▶ _WHAT IS NEEDED_
Every line from the one containing "Uncheck the 下载历史记录" to the one containing "Task: Switch to the Wiadomości tab" in the records below, both included, must be set down exactly, and no other line.

_ _ _

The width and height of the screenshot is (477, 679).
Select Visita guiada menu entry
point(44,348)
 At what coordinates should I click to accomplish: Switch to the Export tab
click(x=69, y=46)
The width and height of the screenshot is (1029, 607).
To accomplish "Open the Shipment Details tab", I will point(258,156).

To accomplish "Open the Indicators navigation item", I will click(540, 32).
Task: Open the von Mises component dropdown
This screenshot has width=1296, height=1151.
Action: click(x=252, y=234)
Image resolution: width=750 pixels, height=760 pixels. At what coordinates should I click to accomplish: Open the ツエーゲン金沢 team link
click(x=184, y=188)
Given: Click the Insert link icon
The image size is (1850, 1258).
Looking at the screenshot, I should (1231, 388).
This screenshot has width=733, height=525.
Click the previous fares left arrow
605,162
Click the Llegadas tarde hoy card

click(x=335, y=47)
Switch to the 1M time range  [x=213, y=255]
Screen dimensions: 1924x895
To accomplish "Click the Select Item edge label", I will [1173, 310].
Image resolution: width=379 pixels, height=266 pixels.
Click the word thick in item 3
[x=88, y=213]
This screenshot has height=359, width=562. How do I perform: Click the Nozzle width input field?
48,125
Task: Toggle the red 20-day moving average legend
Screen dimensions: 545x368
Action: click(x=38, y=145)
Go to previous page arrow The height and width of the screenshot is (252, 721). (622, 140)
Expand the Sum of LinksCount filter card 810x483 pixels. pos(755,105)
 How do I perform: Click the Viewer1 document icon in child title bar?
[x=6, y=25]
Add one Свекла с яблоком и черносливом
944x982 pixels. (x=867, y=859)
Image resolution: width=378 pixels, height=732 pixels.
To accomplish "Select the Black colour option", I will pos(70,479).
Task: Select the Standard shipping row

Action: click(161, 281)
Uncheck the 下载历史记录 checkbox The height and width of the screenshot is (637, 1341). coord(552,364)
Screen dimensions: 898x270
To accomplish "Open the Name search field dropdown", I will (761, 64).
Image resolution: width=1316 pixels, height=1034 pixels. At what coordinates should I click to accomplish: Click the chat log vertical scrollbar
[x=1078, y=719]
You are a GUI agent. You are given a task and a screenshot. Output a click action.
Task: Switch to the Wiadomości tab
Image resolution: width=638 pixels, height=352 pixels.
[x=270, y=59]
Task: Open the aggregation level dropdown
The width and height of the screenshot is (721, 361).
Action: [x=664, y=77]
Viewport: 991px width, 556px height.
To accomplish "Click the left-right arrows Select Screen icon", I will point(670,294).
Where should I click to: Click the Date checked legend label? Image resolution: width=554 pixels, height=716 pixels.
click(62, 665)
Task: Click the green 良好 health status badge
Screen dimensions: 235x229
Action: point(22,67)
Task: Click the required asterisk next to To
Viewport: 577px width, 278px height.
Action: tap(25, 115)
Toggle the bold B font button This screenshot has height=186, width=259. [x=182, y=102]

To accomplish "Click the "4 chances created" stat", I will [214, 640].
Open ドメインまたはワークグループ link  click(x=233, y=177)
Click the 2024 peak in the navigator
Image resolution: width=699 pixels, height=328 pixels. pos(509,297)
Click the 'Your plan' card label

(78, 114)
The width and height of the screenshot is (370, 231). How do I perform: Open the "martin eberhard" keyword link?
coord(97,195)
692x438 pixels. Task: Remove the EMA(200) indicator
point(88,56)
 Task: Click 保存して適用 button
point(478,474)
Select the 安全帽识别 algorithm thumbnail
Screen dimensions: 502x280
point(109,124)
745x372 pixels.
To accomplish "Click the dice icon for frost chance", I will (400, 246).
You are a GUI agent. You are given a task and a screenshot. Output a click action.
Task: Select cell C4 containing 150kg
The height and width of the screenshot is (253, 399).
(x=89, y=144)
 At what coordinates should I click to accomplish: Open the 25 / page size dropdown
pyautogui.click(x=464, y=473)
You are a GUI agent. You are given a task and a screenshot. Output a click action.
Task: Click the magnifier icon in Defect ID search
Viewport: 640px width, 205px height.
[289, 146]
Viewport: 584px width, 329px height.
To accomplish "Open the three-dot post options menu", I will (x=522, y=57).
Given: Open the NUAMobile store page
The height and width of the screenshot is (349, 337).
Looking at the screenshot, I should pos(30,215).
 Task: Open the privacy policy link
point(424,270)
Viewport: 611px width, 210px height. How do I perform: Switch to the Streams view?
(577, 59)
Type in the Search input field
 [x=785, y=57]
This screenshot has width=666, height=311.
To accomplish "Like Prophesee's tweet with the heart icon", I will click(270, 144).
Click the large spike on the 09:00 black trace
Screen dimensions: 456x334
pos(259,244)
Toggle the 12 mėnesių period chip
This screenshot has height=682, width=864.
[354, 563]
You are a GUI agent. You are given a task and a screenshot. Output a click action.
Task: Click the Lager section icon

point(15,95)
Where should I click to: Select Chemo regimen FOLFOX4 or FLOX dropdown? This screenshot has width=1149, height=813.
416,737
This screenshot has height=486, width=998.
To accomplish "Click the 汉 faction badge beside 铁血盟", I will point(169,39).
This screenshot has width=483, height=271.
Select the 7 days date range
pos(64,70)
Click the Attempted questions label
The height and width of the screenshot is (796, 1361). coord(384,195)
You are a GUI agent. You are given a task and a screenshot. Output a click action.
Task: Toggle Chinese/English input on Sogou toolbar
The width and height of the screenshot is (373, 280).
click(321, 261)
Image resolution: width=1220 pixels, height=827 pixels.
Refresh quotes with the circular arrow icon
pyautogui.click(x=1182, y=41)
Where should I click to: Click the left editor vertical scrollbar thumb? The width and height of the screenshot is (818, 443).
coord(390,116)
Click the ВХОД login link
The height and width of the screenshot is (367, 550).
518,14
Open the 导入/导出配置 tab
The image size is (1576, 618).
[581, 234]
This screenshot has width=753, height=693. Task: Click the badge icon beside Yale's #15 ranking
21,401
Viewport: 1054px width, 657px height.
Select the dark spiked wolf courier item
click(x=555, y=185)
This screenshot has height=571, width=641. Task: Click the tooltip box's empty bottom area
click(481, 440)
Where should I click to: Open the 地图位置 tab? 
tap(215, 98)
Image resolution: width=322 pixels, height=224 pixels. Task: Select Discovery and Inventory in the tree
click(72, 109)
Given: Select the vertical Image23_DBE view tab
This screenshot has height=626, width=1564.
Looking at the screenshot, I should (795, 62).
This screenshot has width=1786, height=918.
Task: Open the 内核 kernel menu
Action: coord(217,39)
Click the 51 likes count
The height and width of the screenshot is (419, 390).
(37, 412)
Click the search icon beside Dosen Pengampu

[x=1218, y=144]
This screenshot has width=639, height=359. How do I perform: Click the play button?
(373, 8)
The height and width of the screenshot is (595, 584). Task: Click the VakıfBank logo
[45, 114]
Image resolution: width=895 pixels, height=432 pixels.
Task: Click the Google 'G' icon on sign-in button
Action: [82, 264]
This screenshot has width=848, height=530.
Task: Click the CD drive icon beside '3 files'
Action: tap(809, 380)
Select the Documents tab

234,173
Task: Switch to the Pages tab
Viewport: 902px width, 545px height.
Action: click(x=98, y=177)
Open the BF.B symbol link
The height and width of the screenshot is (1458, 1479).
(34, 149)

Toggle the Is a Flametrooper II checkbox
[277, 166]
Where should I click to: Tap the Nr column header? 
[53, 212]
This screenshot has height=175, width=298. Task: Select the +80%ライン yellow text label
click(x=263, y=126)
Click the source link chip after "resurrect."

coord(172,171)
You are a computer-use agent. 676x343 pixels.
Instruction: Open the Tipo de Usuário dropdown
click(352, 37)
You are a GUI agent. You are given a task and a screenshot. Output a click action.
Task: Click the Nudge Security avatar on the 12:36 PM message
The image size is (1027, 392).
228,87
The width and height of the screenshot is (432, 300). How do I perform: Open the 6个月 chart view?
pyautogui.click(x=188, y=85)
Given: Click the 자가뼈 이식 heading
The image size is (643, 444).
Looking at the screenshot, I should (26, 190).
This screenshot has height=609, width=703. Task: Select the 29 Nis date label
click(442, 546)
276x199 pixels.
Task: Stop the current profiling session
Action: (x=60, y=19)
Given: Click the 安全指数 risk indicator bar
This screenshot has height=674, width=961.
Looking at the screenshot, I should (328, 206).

_ _ _

▶ _TASK OUTPUT_
Uncheck the 下载历史记录 checkbox The height and width of the screenshot is (637, 1341). coord(552,364)
Screen dimensions: 898x270
To accomplish "Open the Name search field dropdown", I will (761, 64).
Image resolution: width=1316 pixels, height=1034 pixels. At what coordinates should I click to accomplish: Click the chat log vertical scrollbar
[x=1078, y=719]
You are a GUI agent. You are given a task and a screenshot. Output a click action.
Task: Switch to the Wiadomości tab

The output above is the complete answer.